I have the following typescript classes to construct the nodes:
// Define the types of operators
type LogicalOperator = 'and' | 'or' | 'not';
type ComparisonOperator = 'eq' | 'ne' | 'gt' | 'ge' | 'lt' | 'le' | 'like' | 'ilike' | 'any';
// Interface for internal nodes (logical operators)
interface LogicalNode {
operator: LogicalOperator;
children: FilterNode[]; // Can be any number of children nodes
// The above would mean 0 as left, 1 as further right etc
}
// Interface for leaf nodes (comparison)
interface ComparisonNode {
value: string | number; // Value of the leaf node
field: string; // Field name for comparison nodes
operator: ComparisonOperator; // Operator for comparison nodes
}
// Union type representing all possible node types
type FilterNode = LogicalNode | ComparisonNode;
I have this working for very simple compound queries here (I cut off quite a bit of code to give the gist, and yes it is a quite ugly at the moment - I want to reapproach this differently):
let i = 1; // First token is always not a comparison or logical operator
while (i < tokens.length) {
if (COMPARISON_OPERATORS.indexOf(tokens[i]) !== -1) {
// Will always be left/right operands in this case
leafNodes.push(this.constructLeafNode(tokens[i - 1], tokens[i], tokens[i + 1]));
i = i + 2;
}
if (LOGICAL_OPERATORS.indexOf(tokens[i]) !== -1) {
// First leaf node should already be pushed so now we get the 2nd
leafNodes.push(
this.constructLeafNode(tokens[i + 1], tokens[i + 2], tokens[i + 3])
);
this.constructCompoundNode(leafNodes)
leafNodes = [] // reset the leaf nodes
i = i + 4;
}
}
My question is, and I wish I remembered more from my 2nd year data structures and algorithms course here, but what algorithm / structures would be best suited for this? This does not work when parenthesis is involved or when there is both and / or in the query
Here is an implementation with precedence from left to right in case two different logical operators are used one after the other. In other words, the logical operators all have the same precedence and are left-associative.

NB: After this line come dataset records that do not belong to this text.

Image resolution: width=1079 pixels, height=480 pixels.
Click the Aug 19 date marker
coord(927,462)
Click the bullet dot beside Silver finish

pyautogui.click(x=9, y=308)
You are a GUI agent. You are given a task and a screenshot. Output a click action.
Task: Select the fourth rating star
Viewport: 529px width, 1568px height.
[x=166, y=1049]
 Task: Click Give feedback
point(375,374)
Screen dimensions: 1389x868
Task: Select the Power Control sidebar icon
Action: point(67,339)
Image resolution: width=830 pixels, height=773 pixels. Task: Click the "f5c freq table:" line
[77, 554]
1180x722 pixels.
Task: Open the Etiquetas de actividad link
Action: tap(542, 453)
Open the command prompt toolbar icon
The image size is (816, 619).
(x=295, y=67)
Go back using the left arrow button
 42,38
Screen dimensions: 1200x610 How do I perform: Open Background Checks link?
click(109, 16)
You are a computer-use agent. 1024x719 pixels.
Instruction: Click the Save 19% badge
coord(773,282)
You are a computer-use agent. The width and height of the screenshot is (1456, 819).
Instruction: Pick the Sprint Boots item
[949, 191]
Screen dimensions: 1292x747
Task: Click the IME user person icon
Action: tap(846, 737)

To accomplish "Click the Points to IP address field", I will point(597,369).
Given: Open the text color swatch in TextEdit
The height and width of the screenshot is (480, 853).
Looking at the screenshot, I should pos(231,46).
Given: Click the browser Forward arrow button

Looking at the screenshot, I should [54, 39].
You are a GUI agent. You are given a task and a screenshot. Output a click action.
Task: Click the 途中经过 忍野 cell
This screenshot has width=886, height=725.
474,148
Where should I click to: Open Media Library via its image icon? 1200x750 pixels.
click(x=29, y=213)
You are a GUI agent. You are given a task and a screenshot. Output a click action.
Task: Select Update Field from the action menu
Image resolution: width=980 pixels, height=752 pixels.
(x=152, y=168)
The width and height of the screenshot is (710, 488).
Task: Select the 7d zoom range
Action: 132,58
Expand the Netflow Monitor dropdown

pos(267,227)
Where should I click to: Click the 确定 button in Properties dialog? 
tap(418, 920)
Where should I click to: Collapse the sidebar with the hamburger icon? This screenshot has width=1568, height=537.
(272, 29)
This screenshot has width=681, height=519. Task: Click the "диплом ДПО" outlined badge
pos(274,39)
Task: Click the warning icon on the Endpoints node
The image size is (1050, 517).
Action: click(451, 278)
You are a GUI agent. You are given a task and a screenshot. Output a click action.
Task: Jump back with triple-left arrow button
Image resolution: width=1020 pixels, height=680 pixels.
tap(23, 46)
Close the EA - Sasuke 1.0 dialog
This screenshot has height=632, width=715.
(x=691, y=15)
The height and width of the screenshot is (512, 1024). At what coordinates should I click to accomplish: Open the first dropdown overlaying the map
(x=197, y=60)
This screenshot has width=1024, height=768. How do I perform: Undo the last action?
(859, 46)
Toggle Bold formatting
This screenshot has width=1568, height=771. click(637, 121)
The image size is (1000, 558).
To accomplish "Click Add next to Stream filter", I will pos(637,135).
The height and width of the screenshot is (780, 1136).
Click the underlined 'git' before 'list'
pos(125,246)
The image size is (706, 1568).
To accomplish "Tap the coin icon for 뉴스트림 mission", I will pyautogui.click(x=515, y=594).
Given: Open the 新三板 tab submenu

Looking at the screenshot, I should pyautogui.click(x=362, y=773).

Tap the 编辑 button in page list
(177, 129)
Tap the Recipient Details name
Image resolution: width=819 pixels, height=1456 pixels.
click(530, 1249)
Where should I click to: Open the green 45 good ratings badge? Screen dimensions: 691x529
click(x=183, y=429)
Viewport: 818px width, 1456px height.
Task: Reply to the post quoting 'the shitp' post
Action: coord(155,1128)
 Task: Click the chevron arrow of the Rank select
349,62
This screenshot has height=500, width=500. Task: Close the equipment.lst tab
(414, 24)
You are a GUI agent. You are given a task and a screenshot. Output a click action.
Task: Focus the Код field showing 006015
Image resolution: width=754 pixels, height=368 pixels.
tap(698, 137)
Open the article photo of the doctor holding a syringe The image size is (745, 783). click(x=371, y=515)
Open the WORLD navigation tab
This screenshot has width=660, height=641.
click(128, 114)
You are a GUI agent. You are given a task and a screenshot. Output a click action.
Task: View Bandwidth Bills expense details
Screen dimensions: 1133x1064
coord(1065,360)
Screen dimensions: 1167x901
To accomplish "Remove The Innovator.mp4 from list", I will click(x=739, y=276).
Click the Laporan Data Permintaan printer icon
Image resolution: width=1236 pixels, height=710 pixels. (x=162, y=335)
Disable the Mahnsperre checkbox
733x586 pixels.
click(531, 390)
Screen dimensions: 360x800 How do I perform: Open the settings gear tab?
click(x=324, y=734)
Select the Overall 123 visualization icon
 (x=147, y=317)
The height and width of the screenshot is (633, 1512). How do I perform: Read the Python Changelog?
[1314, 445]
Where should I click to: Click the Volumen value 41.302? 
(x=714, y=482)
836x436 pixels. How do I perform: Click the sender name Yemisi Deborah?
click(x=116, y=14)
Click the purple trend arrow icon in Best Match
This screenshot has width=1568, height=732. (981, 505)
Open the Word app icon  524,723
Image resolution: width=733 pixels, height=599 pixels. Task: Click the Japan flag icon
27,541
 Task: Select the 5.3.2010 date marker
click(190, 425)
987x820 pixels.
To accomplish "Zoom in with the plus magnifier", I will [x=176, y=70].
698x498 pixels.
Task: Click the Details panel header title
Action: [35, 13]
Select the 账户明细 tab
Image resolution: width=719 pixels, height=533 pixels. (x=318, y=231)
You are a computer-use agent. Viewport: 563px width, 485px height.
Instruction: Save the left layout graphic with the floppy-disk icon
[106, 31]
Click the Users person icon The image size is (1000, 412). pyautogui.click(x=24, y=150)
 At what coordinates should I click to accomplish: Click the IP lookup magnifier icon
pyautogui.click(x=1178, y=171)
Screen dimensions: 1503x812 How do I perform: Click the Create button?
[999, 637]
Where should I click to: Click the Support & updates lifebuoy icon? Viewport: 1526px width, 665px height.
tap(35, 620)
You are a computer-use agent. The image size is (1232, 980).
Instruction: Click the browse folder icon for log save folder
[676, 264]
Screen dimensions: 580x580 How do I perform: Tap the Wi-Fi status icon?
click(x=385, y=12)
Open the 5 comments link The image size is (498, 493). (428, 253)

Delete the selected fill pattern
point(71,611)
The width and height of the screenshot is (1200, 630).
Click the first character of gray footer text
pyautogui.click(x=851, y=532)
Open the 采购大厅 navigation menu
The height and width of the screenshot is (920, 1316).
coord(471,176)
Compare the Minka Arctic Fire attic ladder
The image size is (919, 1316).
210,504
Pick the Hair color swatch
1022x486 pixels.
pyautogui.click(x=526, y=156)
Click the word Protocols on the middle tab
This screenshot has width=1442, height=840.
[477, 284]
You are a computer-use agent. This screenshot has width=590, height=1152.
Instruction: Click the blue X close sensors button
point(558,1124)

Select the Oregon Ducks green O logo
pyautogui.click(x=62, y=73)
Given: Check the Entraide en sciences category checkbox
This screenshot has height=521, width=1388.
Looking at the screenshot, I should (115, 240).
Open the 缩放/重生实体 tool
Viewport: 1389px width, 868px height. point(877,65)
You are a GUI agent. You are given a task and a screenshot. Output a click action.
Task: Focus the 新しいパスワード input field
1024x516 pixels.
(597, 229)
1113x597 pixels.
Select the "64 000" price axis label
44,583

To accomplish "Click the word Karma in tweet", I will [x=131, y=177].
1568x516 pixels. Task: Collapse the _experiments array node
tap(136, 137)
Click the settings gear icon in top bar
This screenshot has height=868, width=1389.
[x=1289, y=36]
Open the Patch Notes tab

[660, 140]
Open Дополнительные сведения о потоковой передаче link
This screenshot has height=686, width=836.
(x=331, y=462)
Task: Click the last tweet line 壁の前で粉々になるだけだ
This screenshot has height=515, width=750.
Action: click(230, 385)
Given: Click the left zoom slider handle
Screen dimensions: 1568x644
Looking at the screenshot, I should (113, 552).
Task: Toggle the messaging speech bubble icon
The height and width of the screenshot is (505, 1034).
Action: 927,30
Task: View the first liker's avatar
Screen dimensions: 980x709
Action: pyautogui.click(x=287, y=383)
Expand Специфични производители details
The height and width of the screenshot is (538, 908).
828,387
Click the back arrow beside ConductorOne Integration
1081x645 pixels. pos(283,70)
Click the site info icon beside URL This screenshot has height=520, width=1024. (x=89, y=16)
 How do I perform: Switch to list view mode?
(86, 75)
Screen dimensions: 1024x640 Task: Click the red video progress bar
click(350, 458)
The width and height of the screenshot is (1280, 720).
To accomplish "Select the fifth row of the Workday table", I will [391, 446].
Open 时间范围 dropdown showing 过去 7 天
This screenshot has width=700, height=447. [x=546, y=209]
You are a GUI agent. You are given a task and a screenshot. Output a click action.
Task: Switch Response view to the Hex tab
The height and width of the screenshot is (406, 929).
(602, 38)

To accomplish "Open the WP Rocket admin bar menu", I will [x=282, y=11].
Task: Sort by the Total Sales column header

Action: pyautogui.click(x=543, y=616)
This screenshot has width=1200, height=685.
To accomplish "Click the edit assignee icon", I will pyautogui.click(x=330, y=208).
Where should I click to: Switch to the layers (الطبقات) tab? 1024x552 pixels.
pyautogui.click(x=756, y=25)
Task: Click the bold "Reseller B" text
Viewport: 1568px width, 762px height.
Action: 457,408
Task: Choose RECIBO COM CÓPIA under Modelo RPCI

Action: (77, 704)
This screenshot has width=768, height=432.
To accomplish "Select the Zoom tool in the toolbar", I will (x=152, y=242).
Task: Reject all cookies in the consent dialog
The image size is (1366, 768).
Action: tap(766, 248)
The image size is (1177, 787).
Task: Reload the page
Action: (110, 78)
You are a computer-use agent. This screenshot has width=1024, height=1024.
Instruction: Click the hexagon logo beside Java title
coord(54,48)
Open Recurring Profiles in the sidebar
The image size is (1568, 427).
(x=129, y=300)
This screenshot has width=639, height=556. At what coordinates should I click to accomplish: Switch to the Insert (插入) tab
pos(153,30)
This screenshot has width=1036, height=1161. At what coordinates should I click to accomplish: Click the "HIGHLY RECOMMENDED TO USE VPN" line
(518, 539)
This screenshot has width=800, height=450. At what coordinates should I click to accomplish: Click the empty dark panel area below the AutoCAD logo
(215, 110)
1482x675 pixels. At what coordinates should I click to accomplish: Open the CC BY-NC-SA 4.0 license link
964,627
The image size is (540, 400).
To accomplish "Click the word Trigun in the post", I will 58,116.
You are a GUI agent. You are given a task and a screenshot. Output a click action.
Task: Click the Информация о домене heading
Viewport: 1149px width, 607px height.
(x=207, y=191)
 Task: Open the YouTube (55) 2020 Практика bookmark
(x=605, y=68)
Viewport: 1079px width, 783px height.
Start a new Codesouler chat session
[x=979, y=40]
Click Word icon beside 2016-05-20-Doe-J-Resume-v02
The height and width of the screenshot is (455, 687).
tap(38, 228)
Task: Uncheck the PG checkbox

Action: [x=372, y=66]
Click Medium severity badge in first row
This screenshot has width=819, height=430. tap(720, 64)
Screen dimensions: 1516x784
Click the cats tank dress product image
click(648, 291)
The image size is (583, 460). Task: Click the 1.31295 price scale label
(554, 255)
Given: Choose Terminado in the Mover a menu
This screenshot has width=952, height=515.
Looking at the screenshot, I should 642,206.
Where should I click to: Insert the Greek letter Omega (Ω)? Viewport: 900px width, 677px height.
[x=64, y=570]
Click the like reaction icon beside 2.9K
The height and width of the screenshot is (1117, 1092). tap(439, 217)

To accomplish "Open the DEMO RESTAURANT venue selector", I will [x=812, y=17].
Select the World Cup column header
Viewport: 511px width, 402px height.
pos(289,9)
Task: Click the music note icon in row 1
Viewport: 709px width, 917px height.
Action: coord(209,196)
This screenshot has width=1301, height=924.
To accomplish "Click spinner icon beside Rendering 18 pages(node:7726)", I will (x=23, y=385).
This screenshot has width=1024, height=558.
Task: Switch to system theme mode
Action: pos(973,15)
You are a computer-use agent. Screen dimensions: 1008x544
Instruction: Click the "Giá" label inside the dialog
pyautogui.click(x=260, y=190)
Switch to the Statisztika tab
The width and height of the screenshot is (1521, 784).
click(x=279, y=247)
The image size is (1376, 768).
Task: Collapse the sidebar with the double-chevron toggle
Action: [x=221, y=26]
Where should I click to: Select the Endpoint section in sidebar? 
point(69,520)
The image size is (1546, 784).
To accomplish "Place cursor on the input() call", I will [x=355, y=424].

const LOGICAL_OPERATORS = ["and", "or", "not"] as const;
type LogicalOperator = (typeof LOGICAL_OPERATORS)[number];
const isLogicalOperator = (x: any): x is LogicalOperator => LOGICAL_OPERATORS.includes(x);
const COMPARISON_OPERATORS = ["=", "!=", ">", ">=", "<", "<="]
type ComparisonOperator = (typeof COMPARISON_OPERATORS)[number];
const isComparisonOperator = (x: any): x is ComparisonOperator => COMPARISON_OPERATORS.includes(x);
interface LogicalNode {
operator: LogicalOperator;
children: FilterNode[];
}
interface ComparisonNode {
value: string | number;
field: string;
operator: ComparisonOperator;
}
type FilterNode = LogicalNode | ComparisonNode;
function createCompoundNode(operator: string, ...operands: FilterNode[]): LogicalNode {
if (!isLogicalOperator(operator)) throw Error("Not a logical operator");
return {
operator,
children: operands
}
}
function createLeafNode(field: string, operator: string, value: string): ComparisonNode {
if (!isComparisonOperator(operator)) throw Error("Not a comparison operator");
return {
operator,
field,
value: isNaN(+value) ? value : +value
}
}
function tokenize(s: string): string[] {
return s.match(/[-+]?\d+(?:\.\d+)?|\w+|'[^']*'|[<>!=]+|\S/g) ?? [];
}
function parse(tokens: string[]): FilterNode {
let i = 0;
const getToken = (): string | undefined => tokens[i++];
const getTerm = (): FilterNode => {
const token = getToken()!;
if (token === "(") {
return getExpression(")");
}
if (token === "not") { // Unary operator
return createCompoundNode("not", getTerm());
}
return createLeafNode(token, getToken()!, getToken()!);
};
const getExpression = (terminal?: string): FilterNode => {
const term = getTerm()!;
let operator = getToken();
if (operator === terminal) {
return term;
}
let expr = createCompoundNode(operator!, term, getTerm());
for (operator = getToken(); operator !== terminal; operator = getToken()) {
if (operator !== expr.operator) {
// Apply left associativity
expr = createCompoundNode(operator!, expr, getTerm());
} else {
expr.children.push(getTerm());
}
}
return expr;
};
return getExpression(undefined);
}
// Demo
const s = "Price > 10 or X != -1.95 or (Category = 'Electronics' and Quantity < 100) and AAA <= 9";
const tokens = tokenize(s);
const tree = parse(tokens);
console.log(JSON.stringify(tree, null, 2));
The output of the example run is:
{
"operator": "and",
"children": [
{
"operator": "or",
"children": [
{
"field": "Price",
"operator": ">",
"value": "10"
},
{
"field": "X",
"operator": "!=",
"value": "-1.95"
},
{
"operator": "and",
"children": [
{
"field": "Category",
"operator": "=",
"value": "'Electronics'"
},
{
"field": "Quantity",
"operator": "<",
"value": "100"
}
]
}
]
},
{
"field": "AAA",
"operator": "<=",
"value": "9"
}
]
}